● WORK INSTRUCTION: Produce word for word the lines of the data below running from the one that has "Medical Record Release" to the one that has "News (373, 124)", inclusive, and no others.

● Items from a dataset:
────────
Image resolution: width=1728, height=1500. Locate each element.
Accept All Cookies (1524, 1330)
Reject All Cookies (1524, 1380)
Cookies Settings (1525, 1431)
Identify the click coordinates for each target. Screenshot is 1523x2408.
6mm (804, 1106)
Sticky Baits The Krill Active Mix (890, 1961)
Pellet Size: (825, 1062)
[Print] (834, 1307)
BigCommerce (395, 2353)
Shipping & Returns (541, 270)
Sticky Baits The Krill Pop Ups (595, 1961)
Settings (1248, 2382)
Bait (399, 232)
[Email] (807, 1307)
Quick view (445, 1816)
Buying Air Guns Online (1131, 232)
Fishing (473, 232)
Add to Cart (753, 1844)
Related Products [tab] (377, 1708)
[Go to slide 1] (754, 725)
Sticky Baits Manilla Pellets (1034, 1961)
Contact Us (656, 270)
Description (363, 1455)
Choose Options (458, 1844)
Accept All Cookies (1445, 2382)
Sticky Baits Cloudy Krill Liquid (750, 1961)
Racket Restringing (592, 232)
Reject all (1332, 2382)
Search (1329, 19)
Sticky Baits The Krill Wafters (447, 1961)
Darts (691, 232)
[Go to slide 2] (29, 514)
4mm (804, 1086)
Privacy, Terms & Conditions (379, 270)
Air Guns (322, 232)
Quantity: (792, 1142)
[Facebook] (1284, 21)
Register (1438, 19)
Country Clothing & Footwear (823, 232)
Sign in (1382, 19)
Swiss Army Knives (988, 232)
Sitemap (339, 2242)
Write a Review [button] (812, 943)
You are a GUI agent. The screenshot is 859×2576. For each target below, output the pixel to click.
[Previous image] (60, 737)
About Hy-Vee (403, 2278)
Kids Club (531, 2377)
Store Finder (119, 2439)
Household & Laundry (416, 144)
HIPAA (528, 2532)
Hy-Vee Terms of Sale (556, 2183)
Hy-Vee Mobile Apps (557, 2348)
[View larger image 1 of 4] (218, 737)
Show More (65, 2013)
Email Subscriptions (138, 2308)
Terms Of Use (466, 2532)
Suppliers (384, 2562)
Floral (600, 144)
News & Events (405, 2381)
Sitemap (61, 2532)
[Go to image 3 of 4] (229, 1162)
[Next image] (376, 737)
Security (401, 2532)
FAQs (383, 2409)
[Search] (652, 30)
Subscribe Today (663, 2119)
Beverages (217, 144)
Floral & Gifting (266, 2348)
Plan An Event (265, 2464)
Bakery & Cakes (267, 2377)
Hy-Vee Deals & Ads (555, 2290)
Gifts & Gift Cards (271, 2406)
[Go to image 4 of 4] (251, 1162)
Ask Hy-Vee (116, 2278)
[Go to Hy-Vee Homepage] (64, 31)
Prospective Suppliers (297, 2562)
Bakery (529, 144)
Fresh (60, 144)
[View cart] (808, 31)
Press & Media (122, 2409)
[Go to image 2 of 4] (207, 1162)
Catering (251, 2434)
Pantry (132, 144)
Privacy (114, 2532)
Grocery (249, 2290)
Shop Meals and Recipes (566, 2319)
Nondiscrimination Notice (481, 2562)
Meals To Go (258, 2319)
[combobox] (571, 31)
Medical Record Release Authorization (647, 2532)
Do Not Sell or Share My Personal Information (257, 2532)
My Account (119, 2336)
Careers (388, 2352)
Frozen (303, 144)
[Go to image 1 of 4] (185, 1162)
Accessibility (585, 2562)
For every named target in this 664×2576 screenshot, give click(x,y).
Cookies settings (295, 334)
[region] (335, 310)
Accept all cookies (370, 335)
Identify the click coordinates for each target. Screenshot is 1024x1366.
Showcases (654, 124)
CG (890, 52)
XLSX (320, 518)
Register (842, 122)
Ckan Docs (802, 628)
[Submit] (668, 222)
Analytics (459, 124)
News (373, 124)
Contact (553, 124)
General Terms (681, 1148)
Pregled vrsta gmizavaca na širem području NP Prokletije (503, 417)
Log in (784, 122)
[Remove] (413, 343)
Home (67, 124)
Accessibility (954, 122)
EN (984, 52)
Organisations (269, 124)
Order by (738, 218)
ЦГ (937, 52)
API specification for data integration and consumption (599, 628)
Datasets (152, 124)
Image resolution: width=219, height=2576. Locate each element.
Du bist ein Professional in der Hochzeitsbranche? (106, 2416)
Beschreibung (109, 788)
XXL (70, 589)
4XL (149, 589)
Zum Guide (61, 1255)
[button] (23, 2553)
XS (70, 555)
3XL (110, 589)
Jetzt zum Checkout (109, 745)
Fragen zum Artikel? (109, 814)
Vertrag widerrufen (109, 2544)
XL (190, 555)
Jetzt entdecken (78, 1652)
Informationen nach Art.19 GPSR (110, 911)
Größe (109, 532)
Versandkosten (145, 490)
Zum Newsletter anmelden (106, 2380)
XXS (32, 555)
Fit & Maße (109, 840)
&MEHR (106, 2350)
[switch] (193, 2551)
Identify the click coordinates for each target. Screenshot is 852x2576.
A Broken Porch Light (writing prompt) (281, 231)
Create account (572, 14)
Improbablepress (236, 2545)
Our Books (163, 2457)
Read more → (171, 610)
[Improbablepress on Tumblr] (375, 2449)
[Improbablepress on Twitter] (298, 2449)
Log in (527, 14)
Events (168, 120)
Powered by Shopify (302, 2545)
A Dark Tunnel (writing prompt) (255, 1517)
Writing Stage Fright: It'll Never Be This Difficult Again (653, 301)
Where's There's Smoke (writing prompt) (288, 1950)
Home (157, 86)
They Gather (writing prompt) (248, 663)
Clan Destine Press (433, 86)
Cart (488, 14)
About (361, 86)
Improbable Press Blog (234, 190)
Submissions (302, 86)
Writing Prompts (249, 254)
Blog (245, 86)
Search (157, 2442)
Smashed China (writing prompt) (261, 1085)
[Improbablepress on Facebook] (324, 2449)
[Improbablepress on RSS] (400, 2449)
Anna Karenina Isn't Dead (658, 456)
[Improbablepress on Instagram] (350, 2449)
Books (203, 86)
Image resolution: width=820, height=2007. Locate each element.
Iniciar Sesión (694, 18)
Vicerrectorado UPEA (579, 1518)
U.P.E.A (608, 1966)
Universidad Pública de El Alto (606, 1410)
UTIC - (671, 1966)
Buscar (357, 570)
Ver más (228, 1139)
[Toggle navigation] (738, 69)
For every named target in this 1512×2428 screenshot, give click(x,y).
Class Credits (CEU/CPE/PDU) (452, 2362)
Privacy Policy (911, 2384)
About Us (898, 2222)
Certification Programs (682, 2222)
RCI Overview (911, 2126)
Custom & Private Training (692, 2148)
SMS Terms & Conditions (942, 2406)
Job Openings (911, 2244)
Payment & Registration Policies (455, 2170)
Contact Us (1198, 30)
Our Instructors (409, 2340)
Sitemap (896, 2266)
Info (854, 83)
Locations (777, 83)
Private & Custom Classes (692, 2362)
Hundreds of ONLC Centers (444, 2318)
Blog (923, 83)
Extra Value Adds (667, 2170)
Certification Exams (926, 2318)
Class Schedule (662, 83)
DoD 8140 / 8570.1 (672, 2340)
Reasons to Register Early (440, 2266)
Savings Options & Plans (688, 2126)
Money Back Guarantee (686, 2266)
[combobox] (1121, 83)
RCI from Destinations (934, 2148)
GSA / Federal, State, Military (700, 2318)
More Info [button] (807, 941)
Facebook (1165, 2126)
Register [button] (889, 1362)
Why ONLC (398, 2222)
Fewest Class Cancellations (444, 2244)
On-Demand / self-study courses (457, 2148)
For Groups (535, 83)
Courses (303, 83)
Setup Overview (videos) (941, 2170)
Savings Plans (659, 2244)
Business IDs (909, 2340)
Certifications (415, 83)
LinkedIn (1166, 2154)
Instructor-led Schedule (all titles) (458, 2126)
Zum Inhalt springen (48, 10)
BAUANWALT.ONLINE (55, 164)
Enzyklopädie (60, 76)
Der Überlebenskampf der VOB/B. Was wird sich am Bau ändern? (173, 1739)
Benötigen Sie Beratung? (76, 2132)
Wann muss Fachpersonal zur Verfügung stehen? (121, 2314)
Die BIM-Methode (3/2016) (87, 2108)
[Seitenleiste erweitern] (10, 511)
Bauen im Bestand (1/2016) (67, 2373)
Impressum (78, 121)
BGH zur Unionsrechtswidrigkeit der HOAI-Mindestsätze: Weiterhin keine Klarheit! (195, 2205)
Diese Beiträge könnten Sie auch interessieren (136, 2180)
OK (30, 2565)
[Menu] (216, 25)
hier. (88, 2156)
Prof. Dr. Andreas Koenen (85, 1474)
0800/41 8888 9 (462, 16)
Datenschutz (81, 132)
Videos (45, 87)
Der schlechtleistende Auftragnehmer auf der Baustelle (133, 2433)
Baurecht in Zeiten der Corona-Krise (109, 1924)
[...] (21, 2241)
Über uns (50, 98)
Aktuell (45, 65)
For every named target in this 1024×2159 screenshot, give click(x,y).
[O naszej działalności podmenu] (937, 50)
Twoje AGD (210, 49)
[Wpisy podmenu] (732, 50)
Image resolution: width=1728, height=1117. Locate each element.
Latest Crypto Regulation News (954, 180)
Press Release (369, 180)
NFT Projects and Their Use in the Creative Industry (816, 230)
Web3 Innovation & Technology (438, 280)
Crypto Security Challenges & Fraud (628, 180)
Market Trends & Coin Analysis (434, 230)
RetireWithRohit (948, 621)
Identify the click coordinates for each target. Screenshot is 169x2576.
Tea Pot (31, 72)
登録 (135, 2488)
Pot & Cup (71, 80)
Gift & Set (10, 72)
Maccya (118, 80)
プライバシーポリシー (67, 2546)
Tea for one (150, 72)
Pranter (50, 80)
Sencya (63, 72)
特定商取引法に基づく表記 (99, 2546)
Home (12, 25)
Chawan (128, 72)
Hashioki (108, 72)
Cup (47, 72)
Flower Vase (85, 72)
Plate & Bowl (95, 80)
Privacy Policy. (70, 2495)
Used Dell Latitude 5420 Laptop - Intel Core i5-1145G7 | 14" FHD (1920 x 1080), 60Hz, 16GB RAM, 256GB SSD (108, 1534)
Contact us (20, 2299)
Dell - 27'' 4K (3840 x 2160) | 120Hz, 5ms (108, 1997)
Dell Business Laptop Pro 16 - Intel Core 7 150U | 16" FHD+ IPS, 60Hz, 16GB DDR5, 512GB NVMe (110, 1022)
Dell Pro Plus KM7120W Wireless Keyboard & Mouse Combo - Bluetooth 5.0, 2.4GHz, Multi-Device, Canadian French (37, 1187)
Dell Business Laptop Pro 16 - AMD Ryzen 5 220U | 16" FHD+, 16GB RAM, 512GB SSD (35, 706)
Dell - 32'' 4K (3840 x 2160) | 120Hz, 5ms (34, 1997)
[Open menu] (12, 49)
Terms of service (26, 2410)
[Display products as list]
────────
● WRITTEN SOLUTION:
Medical Record Release Authorization (647, 2532)
Do Not Sell or Share My Personal Information (257, 2532)
My Account (119, 2336)
Careers (388, 2352)
Frozen (303, 144)
[Go to image 1 of 4] (185, 1162)
Accessibility (585, 2562)
For every named target in this 664×2576 screenshot, give click(x,y).
Cookies settings (295, 334)
[region] (335, 310)
Accept all cookies (370, 335)
Identify the click coordinates for each target. Screenshot is 1024x1366.
Showcases (654, 124)
CG (890, 52)
XLSX (320, 518)
Register (842, 122)
Ckan Docs (802, 628)
[Submit] (668, 222)
Analytics (459, 124)
News (373, 124)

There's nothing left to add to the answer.